2種のダイバーシティ「タスク型」「デモグラフィー型」

さまざまな企業から人事、ダイバーシティ担当が参集した、チェンジウェーブ主催のダイバーシティ・シンポジウム。基調講演に加え、参加者同士の意見交換など、経営学としてのダイバーシティのあり方に、会場は時間を延長して盛り上がった。

ここにお集まりの皆さんは人事部の方が中心ですから、ダイバーシティを進めるために日々ご苦労されていることでしょう。しかし、そもそもなぜダイバーシティは大事なのでしょうか。

ダイバーシティというのは私の専門の経営学における重要なテーマです。欧米には40年ほど前からの研究結果が大量に蓄積されています。それらの研究を通して世界の経営学者が、「これはほぼ間違いないだろう」と認めたことがあります。

それは、ダイバーシティには2種類あるということです。

1つは「タスク型のダイバーシティ」。これはその人の能力や知識、過去の経験や価値観など、目に見えない内面の多様性です。

もう1つが「デモグラフィー型のダイバーシティ」。こちらは性別や国籍、年齢など属性の多様性です。タスク型が目に見えない内面の多様性であるのに対して、こちらは見ただけで分かる外見についての多様性だといえるでしょう。
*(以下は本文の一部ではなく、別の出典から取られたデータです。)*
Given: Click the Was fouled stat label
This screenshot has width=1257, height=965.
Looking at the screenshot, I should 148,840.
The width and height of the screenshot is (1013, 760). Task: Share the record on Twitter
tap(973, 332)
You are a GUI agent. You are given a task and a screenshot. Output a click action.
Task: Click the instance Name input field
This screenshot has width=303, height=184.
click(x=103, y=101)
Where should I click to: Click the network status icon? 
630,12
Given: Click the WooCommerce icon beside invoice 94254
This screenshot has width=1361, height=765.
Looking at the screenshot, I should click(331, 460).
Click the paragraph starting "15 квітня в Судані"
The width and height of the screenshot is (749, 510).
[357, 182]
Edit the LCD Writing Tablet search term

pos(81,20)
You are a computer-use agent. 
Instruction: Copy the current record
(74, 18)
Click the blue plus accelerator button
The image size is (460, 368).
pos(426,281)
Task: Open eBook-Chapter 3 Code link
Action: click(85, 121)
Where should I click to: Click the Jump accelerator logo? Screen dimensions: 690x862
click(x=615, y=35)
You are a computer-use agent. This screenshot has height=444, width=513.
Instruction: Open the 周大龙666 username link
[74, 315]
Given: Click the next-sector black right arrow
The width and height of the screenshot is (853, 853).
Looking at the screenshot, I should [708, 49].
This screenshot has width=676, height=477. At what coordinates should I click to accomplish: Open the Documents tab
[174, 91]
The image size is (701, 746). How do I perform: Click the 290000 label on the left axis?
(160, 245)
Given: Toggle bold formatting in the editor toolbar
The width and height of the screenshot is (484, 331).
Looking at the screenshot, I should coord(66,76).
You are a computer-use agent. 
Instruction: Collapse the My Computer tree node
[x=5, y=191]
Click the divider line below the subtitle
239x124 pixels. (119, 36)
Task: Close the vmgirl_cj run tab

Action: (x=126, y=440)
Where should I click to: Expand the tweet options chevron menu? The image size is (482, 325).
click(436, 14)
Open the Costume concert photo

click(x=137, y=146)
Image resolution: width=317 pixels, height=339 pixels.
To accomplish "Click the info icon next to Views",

前者の「タスク型のダイバーシティ」は、組織のパフォーマンスにプラスだということが分かっています。なぜならこれだけ変化が激しい世界ですから、企業も新しい知恵を出してイノベーションを起こしていかなければなりません。ここでいうイノベーションとは、なにも世紀の大発明に限りません。地道な改善や、小さな工夫の積み重ねなども含まれます。

問題は、どうすればイノベーションを起こせるかです。これも世界標準の経営学では既に答えが出ています。イノベーションというのは、「新しい知」を生み出すことですが、これは言い換えれば、今ある「既存の知」と「別の既存の知」を新しく組み合わせることです。